Pendant le transit rugissant du métro, l’assemblée crânienne suspend soudainement ses débats et accueille en son sein, telle une reine descendant de son carrosse, Dame Stupeur qui avance chaloupant et s’installe au milieu de la famille. Dame Stupeur a surgi car, au bout de la petite voiture de ce métro, bourrée jusqu’à la gueule, la 5ème symphonie de Beethoven vient d’être attaquée par un accordéon et un tambourin.
Encore plus à son aise maintenant qu’un chant russe éructe un « kalim, kakalim, kakaïa » en version 78 tours, Dame Stupeur s’impose impériale à l’ensemble du cortex. Les pensées, les rêves, les idéaux, les idées toutes faites et consœurs sont béates et muettes. Un monde en chasse un autre.
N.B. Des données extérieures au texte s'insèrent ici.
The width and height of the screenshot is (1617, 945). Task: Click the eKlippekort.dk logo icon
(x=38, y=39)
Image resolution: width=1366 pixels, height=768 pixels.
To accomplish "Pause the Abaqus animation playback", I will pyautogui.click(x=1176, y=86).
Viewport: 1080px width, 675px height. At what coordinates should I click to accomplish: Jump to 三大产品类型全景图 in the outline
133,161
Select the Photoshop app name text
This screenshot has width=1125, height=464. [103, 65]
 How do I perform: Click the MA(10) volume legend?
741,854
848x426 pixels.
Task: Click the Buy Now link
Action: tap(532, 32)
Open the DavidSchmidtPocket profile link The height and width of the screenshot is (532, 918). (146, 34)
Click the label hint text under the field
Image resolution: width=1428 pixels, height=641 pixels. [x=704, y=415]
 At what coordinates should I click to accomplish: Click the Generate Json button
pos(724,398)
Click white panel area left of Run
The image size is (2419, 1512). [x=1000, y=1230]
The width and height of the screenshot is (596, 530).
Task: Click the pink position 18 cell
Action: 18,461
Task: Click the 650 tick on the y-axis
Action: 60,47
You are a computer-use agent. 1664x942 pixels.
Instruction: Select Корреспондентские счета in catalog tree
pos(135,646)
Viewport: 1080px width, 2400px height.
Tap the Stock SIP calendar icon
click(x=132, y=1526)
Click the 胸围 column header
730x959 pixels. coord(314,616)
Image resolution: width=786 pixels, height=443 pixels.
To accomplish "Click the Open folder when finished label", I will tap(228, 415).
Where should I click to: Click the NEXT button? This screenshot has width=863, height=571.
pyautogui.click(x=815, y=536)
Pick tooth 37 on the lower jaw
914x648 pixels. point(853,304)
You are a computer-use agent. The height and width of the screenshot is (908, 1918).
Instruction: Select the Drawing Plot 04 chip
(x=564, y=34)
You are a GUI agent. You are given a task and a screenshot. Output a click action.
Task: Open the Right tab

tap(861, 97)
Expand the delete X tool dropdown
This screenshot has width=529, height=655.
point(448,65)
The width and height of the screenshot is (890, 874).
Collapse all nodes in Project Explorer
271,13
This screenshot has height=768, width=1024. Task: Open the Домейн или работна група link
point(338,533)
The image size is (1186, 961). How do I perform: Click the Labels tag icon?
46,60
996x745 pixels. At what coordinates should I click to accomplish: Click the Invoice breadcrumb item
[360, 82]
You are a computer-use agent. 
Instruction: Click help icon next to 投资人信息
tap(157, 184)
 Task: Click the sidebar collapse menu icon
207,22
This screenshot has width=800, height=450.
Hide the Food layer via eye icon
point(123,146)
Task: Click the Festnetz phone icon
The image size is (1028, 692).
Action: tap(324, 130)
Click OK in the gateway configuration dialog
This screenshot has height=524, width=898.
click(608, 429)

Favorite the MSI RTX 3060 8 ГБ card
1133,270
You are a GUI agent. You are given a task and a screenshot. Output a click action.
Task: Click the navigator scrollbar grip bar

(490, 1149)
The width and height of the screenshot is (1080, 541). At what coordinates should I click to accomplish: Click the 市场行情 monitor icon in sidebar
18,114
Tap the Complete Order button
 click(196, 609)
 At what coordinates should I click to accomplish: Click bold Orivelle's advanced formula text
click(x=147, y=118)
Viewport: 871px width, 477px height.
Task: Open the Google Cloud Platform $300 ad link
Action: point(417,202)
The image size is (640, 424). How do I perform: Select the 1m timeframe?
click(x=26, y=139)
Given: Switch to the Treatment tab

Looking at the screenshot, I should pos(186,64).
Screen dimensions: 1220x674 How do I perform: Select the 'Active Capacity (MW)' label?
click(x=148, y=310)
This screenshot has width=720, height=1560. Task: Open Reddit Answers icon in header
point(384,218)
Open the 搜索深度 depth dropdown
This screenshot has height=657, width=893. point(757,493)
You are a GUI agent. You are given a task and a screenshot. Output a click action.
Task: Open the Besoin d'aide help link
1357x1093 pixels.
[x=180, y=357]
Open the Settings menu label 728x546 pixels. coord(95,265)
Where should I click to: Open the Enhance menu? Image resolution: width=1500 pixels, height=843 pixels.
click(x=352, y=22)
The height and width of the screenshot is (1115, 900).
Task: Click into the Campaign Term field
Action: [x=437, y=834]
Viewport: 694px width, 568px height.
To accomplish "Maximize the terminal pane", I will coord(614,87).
Les historiens ne sont pas d’accord pour dater exactement le moment du putsch qui mit fin au règne de Dame Stupeur. Certains certifient qu’il eut lieu dès la sortie de la voiture, d’autres confirment que ce fut pendant la montée de l’escalator, des étudiants en histoire, jeunes loups avant-gardistes militent pour dater cet événement lors de la sortie de la station à l’air libre. Toujours est-il qu’après le départ de la chose musicale, l’assaut des bataillons des rêves et des idéaux, de l’infanterie des pensées et de l’artillerie lourde des fantasmes, fut rapidement mené et l’ordre premier fut rétabli.
C’est dans cet état avancé de surdité intérieure, qu’elle rentre chez elle, la tête toujours pleine d’interrogations sur ce qu’elle a résolu de faire demain. Elle pense qu’elle arrivera à relever son défi. Elle le veut. Elle le peut.
Mais c’est la première fois, et à chaque première fois, depuis toute petite, un trouble diffus s’installe en elle. Ce trouble est un compagnon familier, pas facile. Il est d’un caractère taciturne, incertain, gênant. Il est très assidu et n’a jamais loupé les grands instants de doute. Elle n’a jamais su s’il était un vague parent de sa conscience intime ou une sorte de mirage de son esprit. Il s’avère qu’il est aussi encombrant, indésirable et nauséeux que tous les autres.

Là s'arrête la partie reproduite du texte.